Again, this one can take on a few meanings. Whether it’s just for a day, weeks, or longer there’s lots of companies ready to help you out. Here’s what I found out:
- At the beginning of my solo travels, I went on a couple of day trips to see the outer sites of Melbourne. While I didn’t get particularly lucky with chatty seat neighbours, a few people did and doing something as simple as “would you like me to take your photo?” when they’re struggling with an awkward selfie can start the ball rolling.
- I never really did this, but I do know of people who signed up for specific schemes. Whether this is a work abroad scheme (such as through WWOOF or BUNAC) or just a company that “get you on your feet” they might be able to point you in the right direction at least. Lots of hostels have travel clinics for your questions, bookings, and socials to attend. Keep an eye out for Happy Travels, Mad Travels, and of course STA are big in Australia and NZ, and in Asia they are pretty abundant in the backpacker district too. A quick Google search will find you loads of options.

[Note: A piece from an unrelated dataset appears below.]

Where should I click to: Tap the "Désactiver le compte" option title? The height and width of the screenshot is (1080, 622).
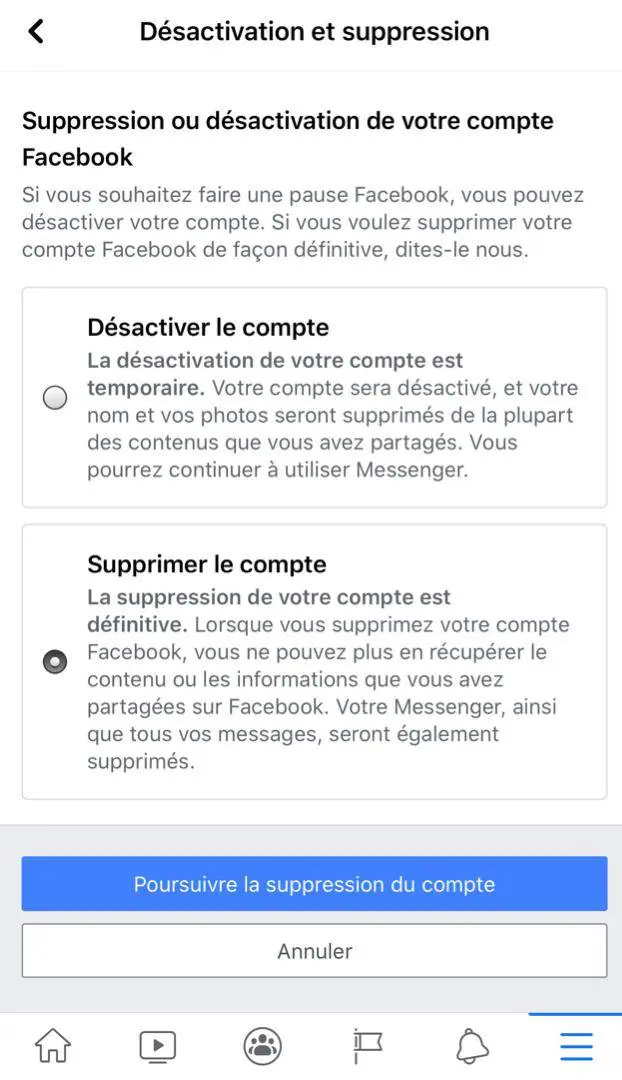pos(208,327)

- On the other hand, you could sign up pre-trip for a tour like I did with the Kiwi Experience. It’s a little bit annoying with some of the problems, and can seem like a cop out, but it can really take a lot of pressure off and you meet some of the most wonderful people. It’s a condensed way to travel, sure, because you’re limited to what you can do and where, but for being on your own there’s not many better ways to make instant friends. Of course, you’ll still be nervous before joining: “what if I don’t make friends??” but trust me, you will and within a couple of days you’ll forget what you worried about. And even if those people aren’t really your cup of tea, the beauty of flexible hop on hop off buses is that you can just hang back and wait for the next lot!